If you use throw aways, I buy mine at Sam's club. $25 for 120 of the 36 in long ones.


----------



## Ladysmom (Oct 19, 2004)

I gave up on disposable pee pads when my favorite Ebayer stopped selling them. I switched to washables and they are much better! I get mine from Personally Paws.


----------



## ConnieVa (May 9, 2005)

QUOTE (JMM @ Mar 27 2009, 07:56 PM) index.php?act=findpost&pid=752475


> If you use throw aways, I buy mine at Sam's club. $25 for 120 of the 36 in long ones.[/B]



Hi there JMM, ltns. There is no Sam's or Costco close to me. I would order them if need be but I am running low and having trouble finding a brand that works.


----------



## ConnieVa (May 9, 2005)

QUOTE (LadysMom @ Mar 27 2009, 07:57 PM) index.php?act=findpost&pid=752476


> I gave up on disposable pee pads when my favorite Ebayer stopped selling them. I switched to washables and they are much better! I get mine from Personally Paws.[/B]



I would love it but hubby took over MY Tucker. He will gladly change the pee pads but he says Throw away only. 

Can you believe it. He took over my baby,


----------



## momtoboo (Jan 30, 2006)

I like the Natures Miracle disposable pads. I buy them at the local TSC store. I also use the washable pads too because Hannah likes to pee on the very edge & it runs off the pad. Having a washable pad underneath the disposable one is the way I solved that problem.


----------



## Nikki's Mom (Feb 13, 2008)

QUOTE (JMM @ Mar 27 2009, 07:56 PM) index.php?act=findpost&pid=752475


> If you use throw aways, I buy mine at Sam's club. $25 for 120 of the 36 in long ones.[/B]



Those are the ones I buy, from the adult incontinence section. They are great.


----------



## babygirlmom (Jul 3, 2007)

QUOTE (JMM @ Mar 27 2009, 04:56 PM) index.php?act=findpost&pid=752475


> If you use throw aways, I buy mine at Sam's club. $25 for 120 of the 36 in long ones.[/B]



What is the brand name of the ones you buy from Sam's? Are the pads for people or dogs? I have tried to find them there but have been unsuccessful.


----------



## jmm (Nov 23, 2004)

They are underpads for people. They are by the feminine products and adult diapers


----------



## totallytotontuffy (May 16, 2007)

I also purchase mine at Sam's Club, it's the main reason I maintain my membership there because Costco doesn't sell them. I also have pee pad trays that are very helpful for leak throughs or edge of the pad peeing.

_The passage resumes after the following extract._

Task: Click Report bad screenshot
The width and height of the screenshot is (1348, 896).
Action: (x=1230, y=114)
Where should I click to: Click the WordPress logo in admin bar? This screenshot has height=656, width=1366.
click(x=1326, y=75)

I got this one at Amazon but price shop to see if you can purchase it for less if you are interested in it:

http://www.amazon.com/gp/product/B0006ABVGQ


----------



## Krystal (Feb 3, 2007)

I use the little stinker pads and have been VERY happy with them! You can get them on eBay!


----------



## babygirlmom (Jul 3, 2007)

QUOTE (JMM @ Mar 27 2009, 07:45 PM) index.php?act=findpost&pid=752575


> They are underpads for people. They are by the feminine products and adult diapers[/B]



Thanks! That's probably why I couldn't find them. I thought it was actually a pet product & was looking in the pet section. Duh!
:blush:


----------



## jodublin (Sep 27, 2006)

i buy the RSPCA ones in 30's they get a donation from the price of each package ...


----------



## SicilianRose (Jun 8, 2008)

QUOTE (Babygirlmom @ Mar 28 2009, 01:49 AM) index.php?act=findpost&pid=752659


> QUOTE (JMM @ Mar 27 2009, 07:45 PM) index.php?act=findpost&pid=752575





> They are underpads for people. They are by the feminine products and adult diapers[/B]



Thanks! That's probably why I couldn't find them. I thought it was actually a pet product & was looking in the pet section. Duh!
:blush:
[/B][/QUOTE]


Thank you for posting this thread because I was about to myself. I can no longer find the 30x30s or 27x36s here in town and was not sure which brands worked best online. 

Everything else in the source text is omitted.